== Text excerpt ==
# Stickers



## AaronB (Sep 25, 2009)

Can you use Construction Foam for stickers in your lumber stack? I heard it mentioned somewhere so I thought I would ask. They also mentioned plastic stickers.

Thanks


----------



## olyman (Sep 25, 2009)

me thinks the foam would get smashed, after not to many layers of wood. plastic would work. lot of guys use wood, as thats what they are milling, and they make it out of the side scraps--but they need to be dried,so it doesnt carry water, and mold where they set.


----------



## AaronB (Sep 25, 2009)

olyman said:


> me thinks the foam would get smashed, after not to many layers of wood. plastic would work. lot of guys use wood, as thats what they are milling, and they make it out of the side scraps--but they need to be dried,so it doesnt carry water, and mold where they set.



that's what I was thinking about the foam, but thought I would ask. 

I can make stickers out of the scrap I mill for use next time, just trying to get something together for the first batch of boards. Just trying to find something fast and easy to cut up.


----------



## AaronB (Sep 25, 2009)

sub-question, can you use PT wood for stickers?

I can get 2x2 PT balusters that are used for railing cheap, just didn't know if it being PT would hurt.


----------



## dustytools (Sep 25, 2009)

Im not sure about pressure treated lumber but I do use a lot of construction waste materials such as 2X4 and 2X6. I just rip it to the desired size on my tablesaw.


----------



## mtngun (Sep 25, 2009)

I use 7/16" osb, cut into strips 1" wide. There always seems to be osb left over from other projects.


----------



## oldsaw (Sep 25, 2009)

dustytools said:


> Im not sure about pressure treated lumber but I do use a lot of construction waste materials such as 2X4 and 2X6. I just rip it to the desired size on my tablesaw.



Yep, all mine came from construction scrap during the housing boom in my neighborhood. Since I dry in my garage, I only use 2' long stickers, so not hard to find scrap pieces that work.


----------



## Sawyer Rob (Sep 25, 2009)

AaronB said:


> sub-question, can you use PT wood for stickers?
> 
> I can get 2x2 PT balusters that are used for railing cheap, just didn't know if it being PT would hurt.



I don't know what size lumber you mill, but i like to keep my stickers as close to 1x1 as i can get. Too big, and the wood can dry too fast, causeing problems, too small can cause problems too.

Rob


----------



## AaronB (Sep 25, 2009)

Sawyer Rob said:


> I don't know what size lumber you mill, but i like to keep my stickers as close to 1x1 as i can get. Too big, and the wood can dry too fast, causeing problems, too small can cause problems too.
===
== Excerpted records ==
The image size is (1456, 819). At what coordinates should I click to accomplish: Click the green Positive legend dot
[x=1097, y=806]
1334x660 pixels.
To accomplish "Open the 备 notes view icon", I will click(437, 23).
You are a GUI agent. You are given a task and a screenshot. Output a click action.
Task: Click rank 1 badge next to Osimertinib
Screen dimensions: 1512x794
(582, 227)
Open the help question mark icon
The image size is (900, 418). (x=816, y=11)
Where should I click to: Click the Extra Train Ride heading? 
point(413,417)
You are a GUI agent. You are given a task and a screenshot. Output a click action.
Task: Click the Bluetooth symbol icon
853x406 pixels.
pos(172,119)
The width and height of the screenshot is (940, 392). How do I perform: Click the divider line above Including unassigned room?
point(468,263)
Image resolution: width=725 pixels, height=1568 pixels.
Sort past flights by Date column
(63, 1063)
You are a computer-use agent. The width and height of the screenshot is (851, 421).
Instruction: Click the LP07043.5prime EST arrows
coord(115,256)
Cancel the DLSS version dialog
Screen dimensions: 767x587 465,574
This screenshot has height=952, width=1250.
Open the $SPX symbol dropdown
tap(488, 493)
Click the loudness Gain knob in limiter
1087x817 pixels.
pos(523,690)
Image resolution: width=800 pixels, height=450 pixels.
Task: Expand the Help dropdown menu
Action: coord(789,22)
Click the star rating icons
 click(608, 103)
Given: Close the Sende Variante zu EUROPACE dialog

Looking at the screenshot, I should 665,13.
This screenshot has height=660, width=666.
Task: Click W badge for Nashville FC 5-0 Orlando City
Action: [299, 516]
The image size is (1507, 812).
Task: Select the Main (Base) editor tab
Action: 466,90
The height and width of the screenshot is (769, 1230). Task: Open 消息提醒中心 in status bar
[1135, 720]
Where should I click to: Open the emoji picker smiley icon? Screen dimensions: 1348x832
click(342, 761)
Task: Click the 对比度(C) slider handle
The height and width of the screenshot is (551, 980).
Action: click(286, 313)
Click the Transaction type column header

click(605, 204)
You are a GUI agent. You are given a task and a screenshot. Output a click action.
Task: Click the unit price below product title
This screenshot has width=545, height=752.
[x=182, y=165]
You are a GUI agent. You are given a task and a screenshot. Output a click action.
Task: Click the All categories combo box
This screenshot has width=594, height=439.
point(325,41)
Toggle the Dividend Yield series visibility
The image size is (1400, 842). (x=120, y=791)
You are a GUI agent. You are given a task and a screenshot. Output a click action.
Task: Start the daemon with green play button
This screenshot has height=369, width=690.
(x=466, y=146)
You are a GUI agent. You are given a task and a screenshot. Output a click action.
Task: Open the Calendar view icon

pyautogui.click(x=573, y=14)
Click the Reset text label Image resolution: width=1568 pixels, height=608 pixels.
===
• **Your instructions**
Output the passage in the sticker thread above, starting with "## mtngun (Sep" and going on through "oldsaw (Sep 25, 2009)", copied word for word.

• **Reply to the task**
## mtngun (Sep 25, 2009)

I use 7/16" osb, cut into strips 1" wide. There always seems to be osb left over from other projects.


----------



## oldsaw (Sep 25, 2009)